The mud had a voice. It wasn't the soft, sucking whisper of the Ard Carraigh lowlands, but a thick, glutinous gulp that seized Geralt's boot with every step and released it with a resentful sigh. The air, heavy with the scent of decaying reeds and something sharper, metallic, clung to his leathers. He was young, the white hair still shocking against the unlined planes of his face, but his eyes—the color of pale honey in the flat, grey light—were already old.

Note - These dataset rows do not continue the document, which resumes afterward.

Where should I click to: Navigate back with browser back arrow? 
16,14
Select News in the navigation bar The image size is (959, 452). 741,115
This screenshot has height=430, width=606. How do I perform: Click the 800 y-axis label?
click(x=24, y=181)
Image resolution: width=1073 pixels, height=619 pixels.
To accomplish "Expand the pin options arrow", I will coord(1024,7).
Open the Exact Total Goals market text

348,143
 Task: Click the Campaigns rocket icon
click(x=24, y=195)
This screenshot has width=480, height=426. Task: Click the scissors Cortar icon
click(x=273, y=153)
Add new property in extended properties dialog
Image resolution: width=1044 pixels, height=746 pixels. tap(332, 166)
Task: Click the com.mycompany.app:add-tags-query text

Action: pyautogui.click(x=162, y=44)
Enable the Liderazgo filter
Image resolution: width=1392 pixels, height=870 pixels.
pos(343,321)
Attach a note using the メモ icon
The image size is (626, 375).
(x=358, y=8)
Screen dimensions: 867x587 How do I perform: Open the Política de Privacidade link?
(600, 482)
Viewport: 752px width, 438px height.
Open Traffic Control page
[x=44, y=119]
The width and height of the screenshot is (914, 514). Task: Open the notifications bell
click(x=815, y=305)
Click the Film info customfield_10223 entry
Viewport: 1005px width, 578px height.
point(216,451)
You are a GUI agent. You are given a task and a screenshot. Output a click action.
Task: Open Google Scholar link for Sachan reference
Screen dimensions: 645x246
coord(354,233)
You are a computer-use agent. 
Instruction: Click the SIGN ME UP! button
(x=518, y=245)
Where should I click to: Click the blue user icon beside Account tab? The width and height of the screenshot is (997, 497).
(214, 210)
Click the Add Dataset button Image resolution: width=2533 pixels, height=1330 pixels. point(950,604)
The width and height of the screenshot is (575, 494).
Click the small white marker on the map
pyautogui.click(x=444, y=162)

He was on the Path, two years out from Kaer Morhen. The naivety of the first few months, the simple belief that contracts were about monsters and coin, had already been scraped away by the reality of human complexity. He'd learned that a "monster" was often just a symptom. The disease was usually fear, greed, or stupidity.

The village of Doln, a clutch of sod-roofed hovels hunched against the perpetual damp of the Murkwold Fens, was a textbook case. The alderman, a man named Bor with fingers stained brown from peat and a perpetual squint, had met him at the edge of the settlement, the mist coiling around his knees like a shroud.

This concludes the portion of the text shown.